┌─ THE RECORDS

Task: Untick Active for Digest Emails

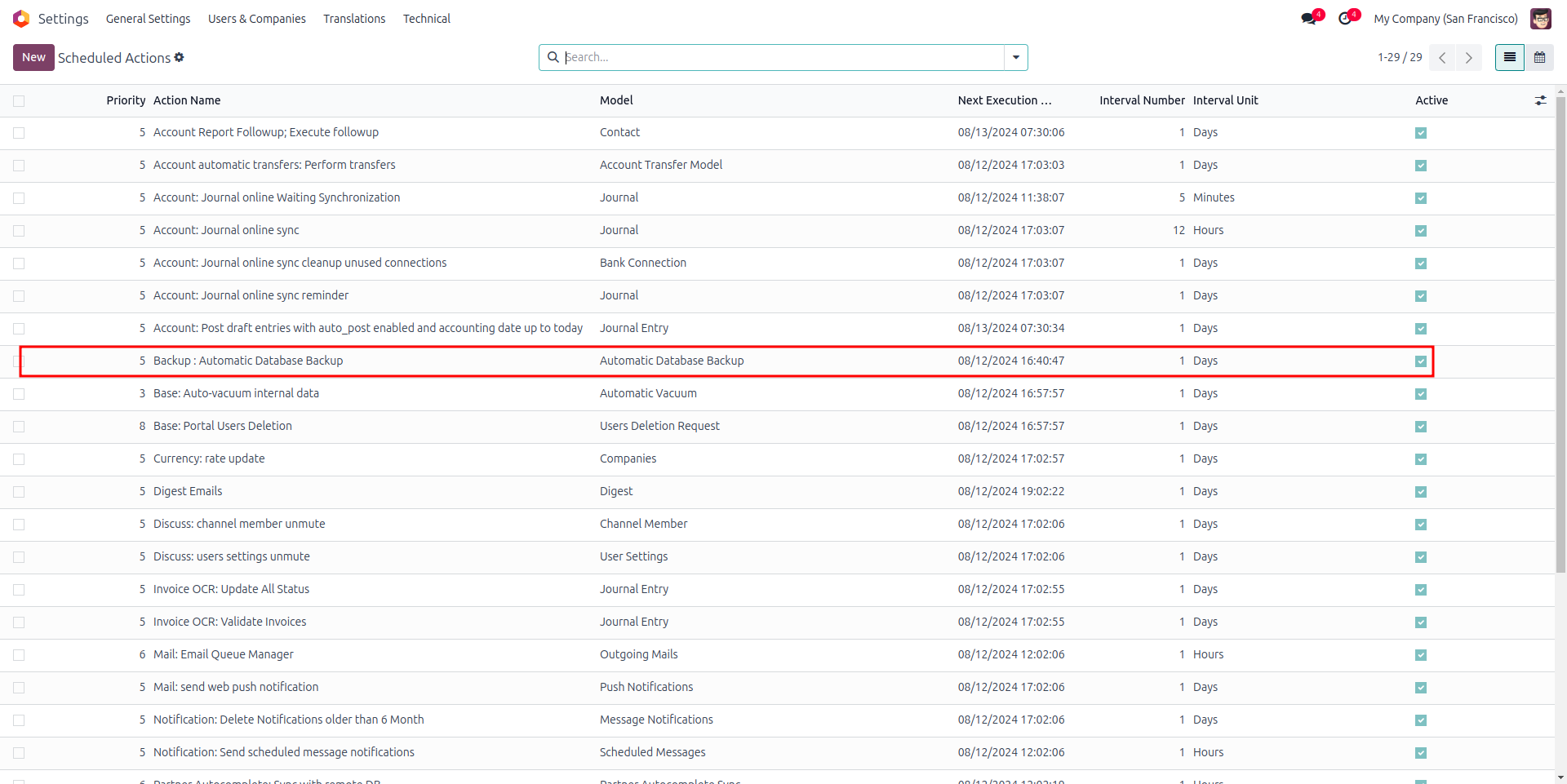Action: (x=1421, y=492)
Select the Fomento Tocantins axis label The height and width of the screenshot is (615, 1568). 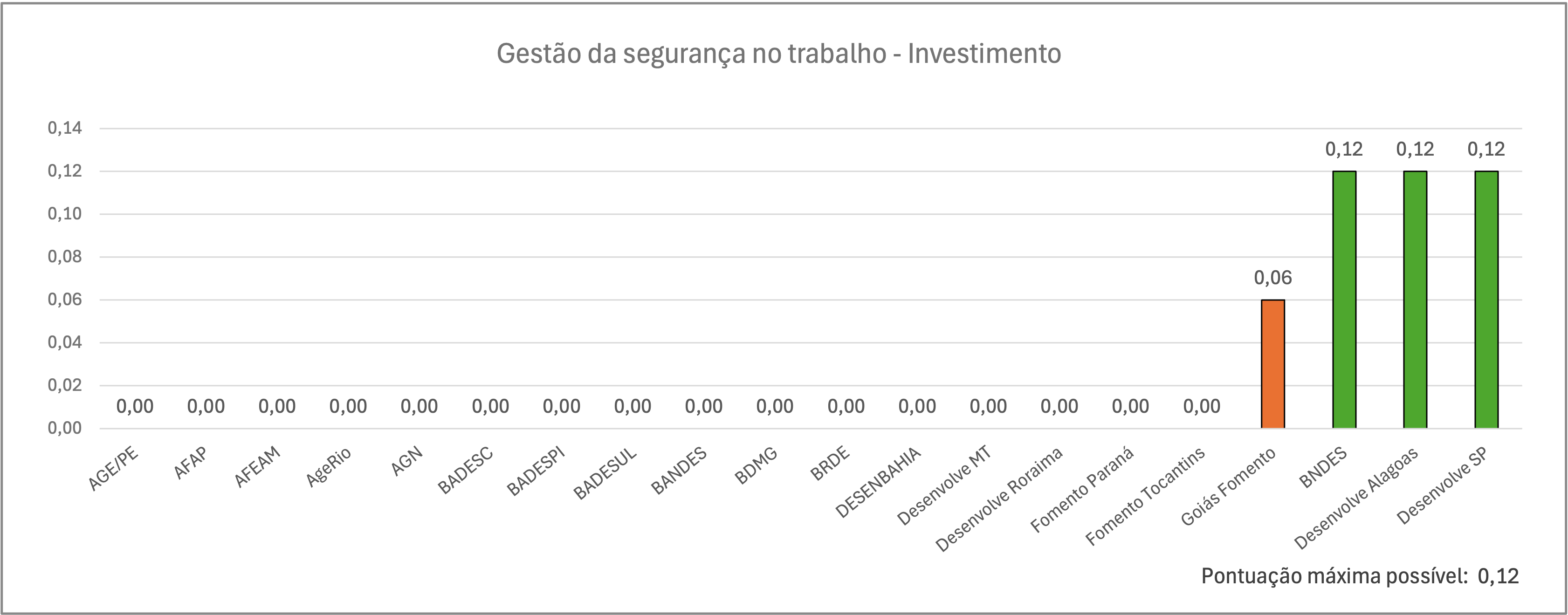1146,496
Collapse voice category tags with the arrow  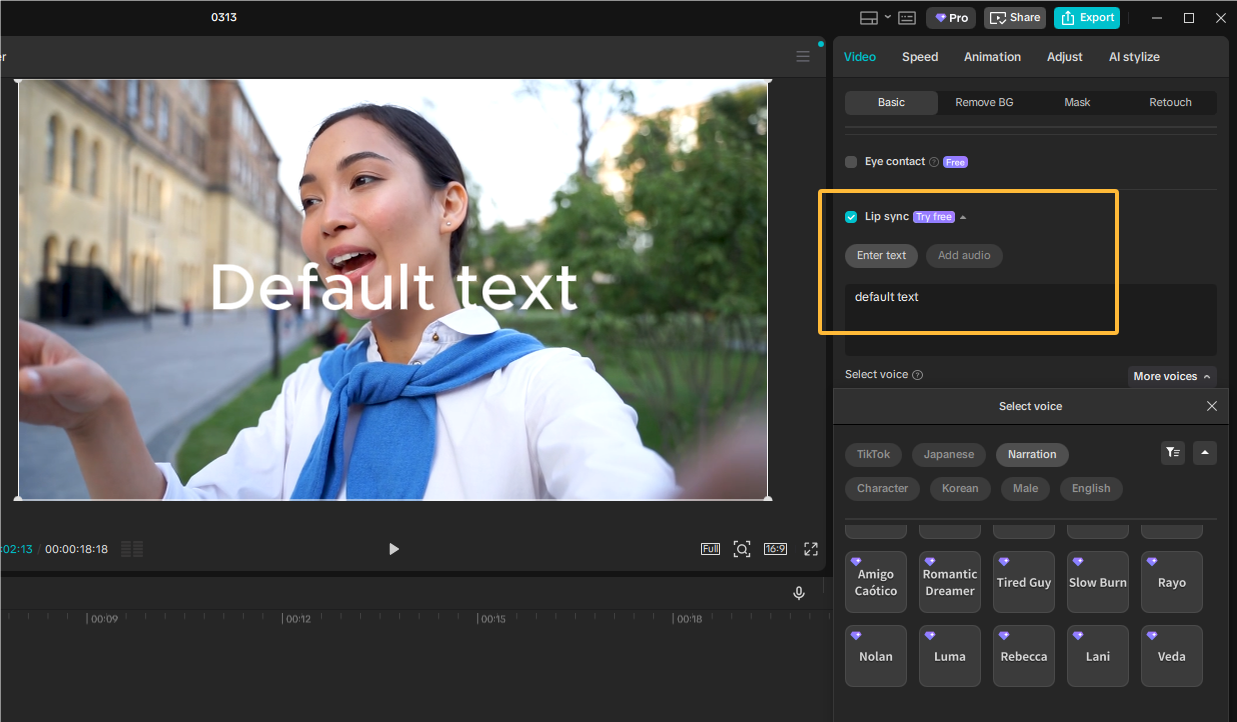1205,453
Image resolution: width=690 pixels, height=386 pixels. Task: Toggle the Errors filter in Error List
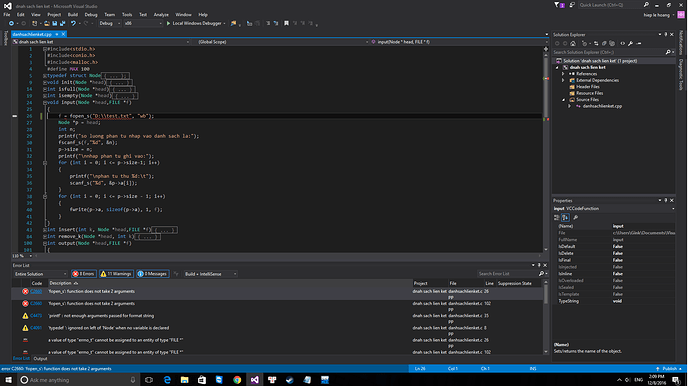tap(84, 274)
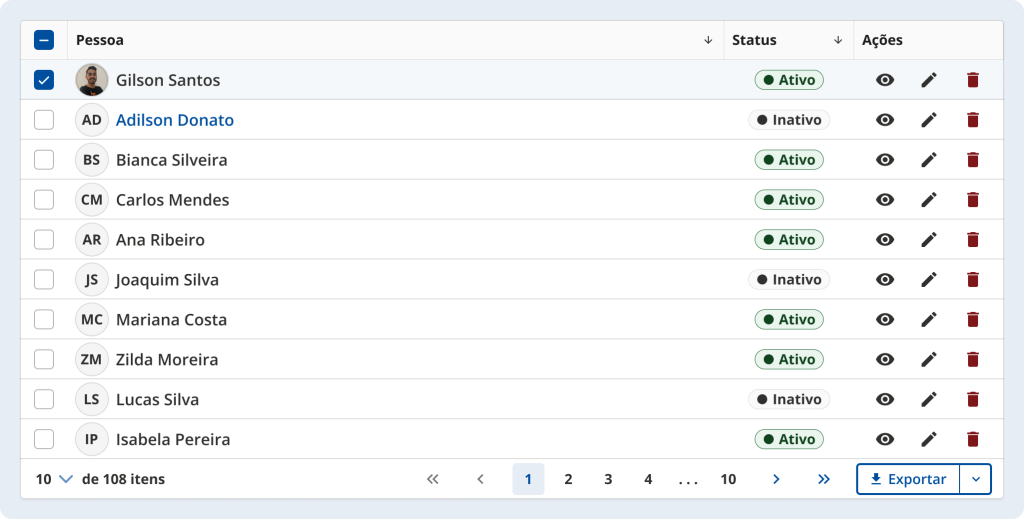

└─

EXERCISE PROMPT: From the line that contains "Image resolution: width=690" to the last line of the data, print each line exactly, both ends included, and omit the pictures.

YOUR RESPONSE:
Image resolution: width=690 pixels, height=386 pixels. Task: Toggle the Errors filter in Error List
tap(84, 274)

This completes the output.